He shakes his head. ‘Whose was it?’

Nan makes a little gesture with her hand as if to warn him to be silent.

‘It was Anne Boleyn’s crown,’ he tells me. I feel it pressing down on my head as if I might sink beneath the weight of it.

‘Surely he doesn’t want me to wear it today,’ I say awkwardly. ‘He’ll tell you when,’ he says. ‘Important feast days or when you are meeting foreign ambassadors.’

I nod, my neck stiff, and Nan takes it off for me and puts it back in the box. She closes the lid as if she does not want to see it. Anne Boleyn’s crown? How can it be anything but cursed?

‘But I’m to take back the pearls,’ William says, embarrassed. ‘They were brought in error.’

‘Which pearls?’ Nan asks her husband.

He looks at her, still carefully not looking at me. ‘The Seymour pearls,’ he says quietly. ‘They’re to be kept in the treasure room.’

Nan bends down and picks up the ropes and ropes of pearls, milky and glowing in her hands, and piles them back in their long box, the strands running up and down the length of it like a quiescent snake. She hands them to William and smiles at me. ‘It’s not as if we didn’t have a fortune in pearls already,’ she says, trying to cover the awkward moment.

I walk with William to the doorway. ‘Why is he taking them back?’ I ask him in an undertone.

‘For remembrance of her,’ William tells me. ‘She gave him his son. He wants to keep them for the prince’s future wife. He doesn’t want anyone else wearing them.’

‘Of course, of course,’ I say quickly. ‘Tell him how pleased I am with everything else. I know that her pearls were special.’

‘He is at prayer,’ my brother-in-law says. ‘He is hearing a Mass for her now.’

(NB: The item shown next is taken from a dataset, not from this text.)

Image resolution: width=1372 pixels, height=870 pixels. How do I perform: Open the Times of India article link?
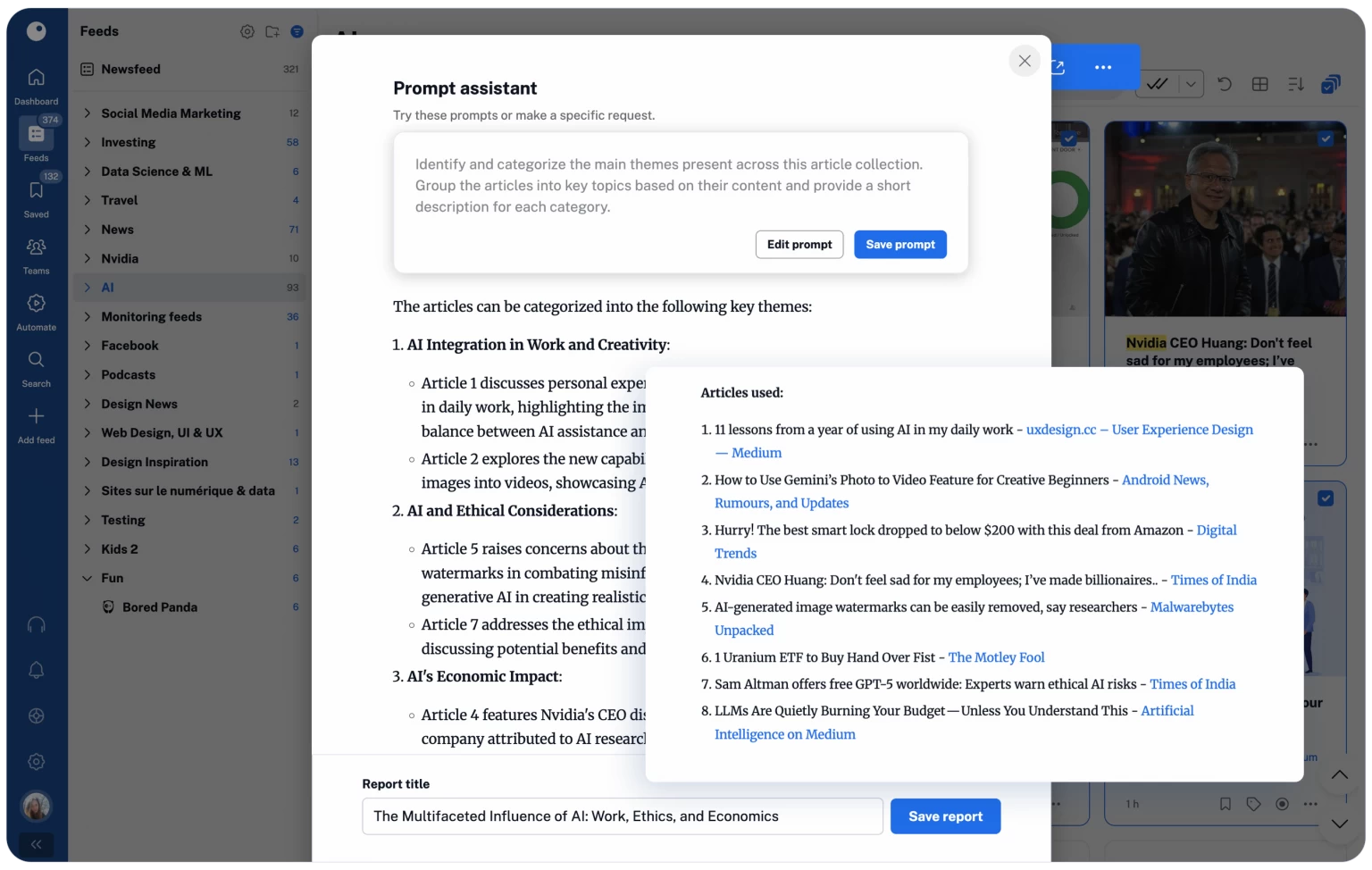[x=1213, y=580]

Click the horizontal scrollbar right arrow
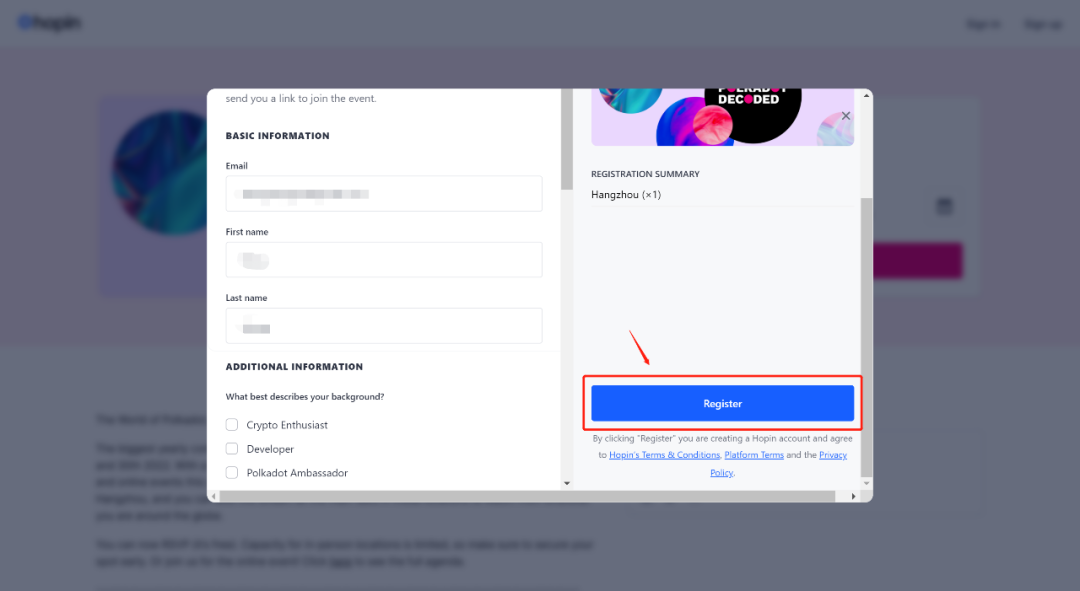853,496
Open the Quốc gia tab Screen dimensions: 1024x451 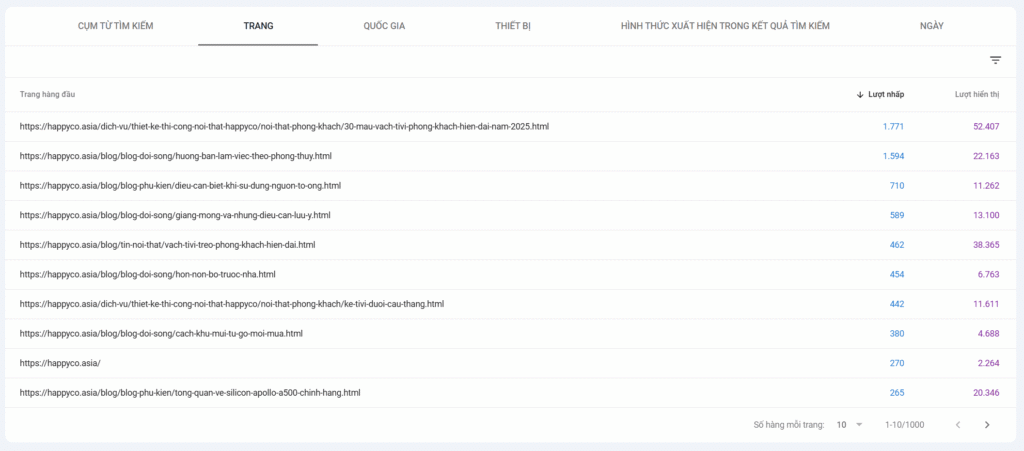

Carefully, I maintain my expression of sympathy and interest. The belief that God will shorten the days that a soul waits to enter heaven if He is offered a hundred Masses, a thousand prayers, bonfires of incense, was dismissed by this king, and the chantries closed. Even the chapel that he dedicated to pray for Jane’s soul was abolished; I didn’t know that he still clung to a belief that he has forbidden to the rest of us – the hope of praying someone out of purgatory.

‘Stephen Gardiner is holding a special Mass for Queen Jane,’ William tells me. ‘In Latin.’

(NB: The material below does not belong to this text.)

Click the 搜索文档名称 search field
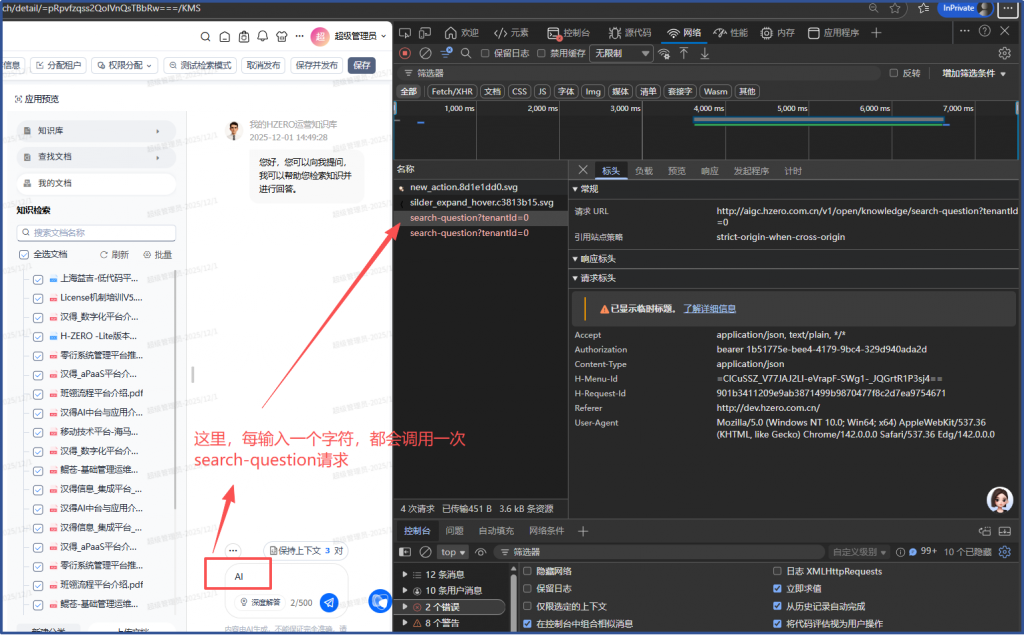click(x=96, y=233)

Surely it’s a little odd to be praying for the dead queen on the first day of the king’s honeymoon? ‘God bless her,’ I say awkwardly, knowing that William will report this to his royal master. ‘Take her pearls and keep them safe. I will pray for her soul myself.’

Just as the king promised, the word goes out that the new queen has a liking for pretty birds. One of the rooms off my presence chamber is emptied of furniture and filled with perches and cages. At the windows are little aviaries for the singing birds from the Canary Islands. When the sun pours in through the thick glass they chirp and preen and flutter their little wings. I keep them according to colour, the golds and yellows together, the greens next door to them, while the blues flit their little wings against a sky that mirrors their colour. I hope that they will breed true. Every morning, after chapel, I visit my bird room and feed them all by hand, loving the feeling of their scratchy light little feet as they perch and peck for seed.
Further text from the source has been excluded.